Whether it's Pop Warner, establishing semipro teams or coaching indoor football, the gridiron has become Blankenship's life. Recently, all those hours put into helping create teams from thin air, balancing being a coach on two or three different teams at a time and putting his heart and soul into the game has finally paid off.

On Saturday, Blankenship was inducted into the American Football News Today's Hall of Fame — being presented by his wife of 19 years, Jennifer.

“I got a little emotional,” Blankenship admits. “She got choked up, I got choked up. I mean, I'm an emotional guy as it is.” 

In 2005, Blankenship helped spearhead the campaign to bring a semipro team to the city. And, just like that, the Yuma Blitz was born. However, like many births, this one was not without its complications.

They had no home field. They had little support. Until the day before their first game, they didn't have helmets and shoulder pads.

“Nobody believed in us and it was all on us,” Blankenship remembers. “The team nearly folded before it even started.”

In their first game, with a 36-year old Blankenship playing center, the Blitz were embarrassed 56-0 to the Arizona Rebels. Blankenship took over as coach three games into the season. They played their opening seven games on the road and lost them all. Finally, with the help of Cibola High, the Blitz were able to play the final two games at Raider Field — and won them both, finishing their inaugural season 2-7. 

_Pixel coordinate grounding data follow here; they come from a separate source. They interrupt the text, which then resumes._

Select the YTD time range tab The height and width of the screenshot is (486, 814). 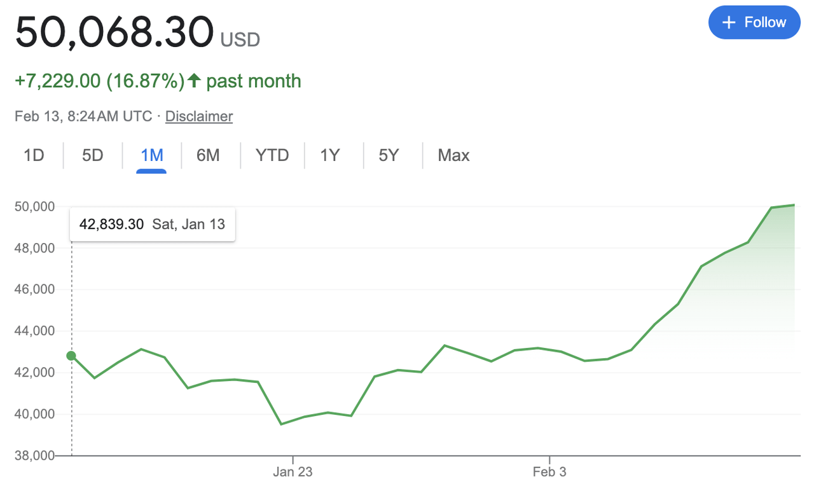click(x=272, y=155)
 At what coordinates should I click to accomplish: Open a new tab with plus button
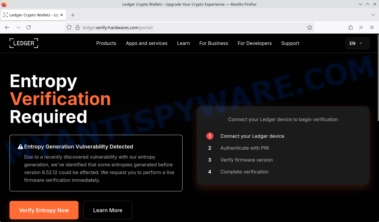pyautogui.click(x=73, y=15)
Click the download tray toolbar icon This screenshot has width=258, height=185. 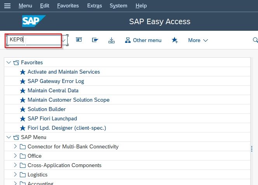pyautogui.click(x=112, y=40)
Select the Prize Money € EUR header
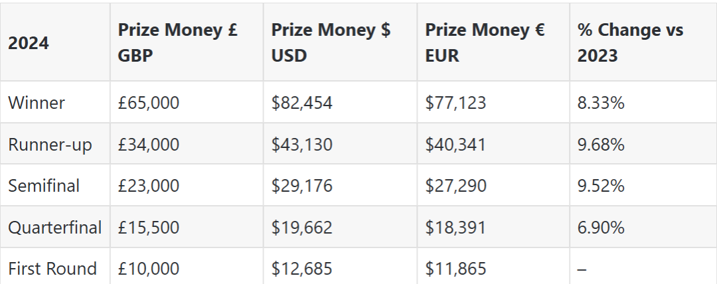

Slowly but surely, the Blitz began to improve and gain in popularity — hosting what Blankenship called, “some of the biggest crowds in semipro football.” 

Despite the time commitment to the Blitz, Blankenship continued to coach at Pop Warner. In 2009, when his son, Kenny, became a freshman at Gila Ridge, Blankenship joined the Hawks' staff as a JV coach. This meant after work at his job at Quick Refrigeration, Blankenship drove over to Gila Ridge for high school practice, then headed to Pop Warner practice before finally rushing over to the Blitz's practice.

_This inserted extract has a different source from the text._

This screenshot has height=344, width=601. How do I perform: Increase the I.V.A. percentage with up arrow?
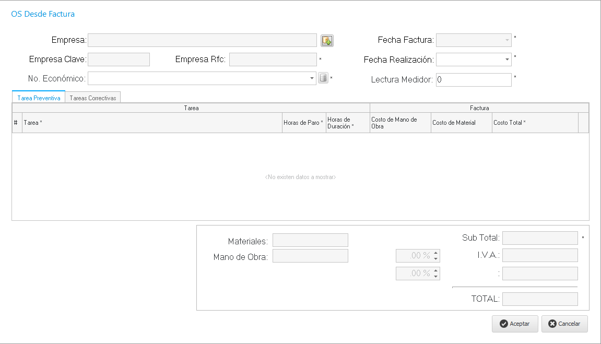point(436,253)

“It's a huge commitment,” he said, laughing. “Huge.”

When the Nighthawks developed as a semipro team in Yuma, a limited talent pool got Blankenship to move the team to Imperial Valley.

In 2010, as if it were a football junkie's side project, Blankenship helped create Harvest Prep Academy's 8-man football program. Last season, he spent the last five games as the offensive coordinator for the Arizona Adrenaline (now the Outlaws) of the American Indoor Football. It's in that league that Blankenship was recently named as the defensive coordinator of the Sin City Blackjacks.

Fittingly, in Blankenship's case, the Blackjacks are in their inaugural season. His job as a defensive coordinator in a league and style of football that routinely has scores in the 70s and 60s will be a difficult one.

“If I can stop one or two or three drives, we have an opportunity to win,” Blankenship said of the league that plays on a 50-yard field.

Like many of his other football commitments, this will be time consuming. He will spend half the week in Yuma and the rest in Sin City. He talks about not being sucked into the siren that is Fabulous Las Vegas.

“I'm not a gambler, I'm not a partier. I'm 43-years old, I'm not going out to the clubs,” he laughed.

When he starts his new gig on Feb. 11, he comes into camp with the tagline, “Hall of Famer.” And through his hall of fame career, playing and coaching in more games to remember, what he considers his greatest accomplishment is unusual.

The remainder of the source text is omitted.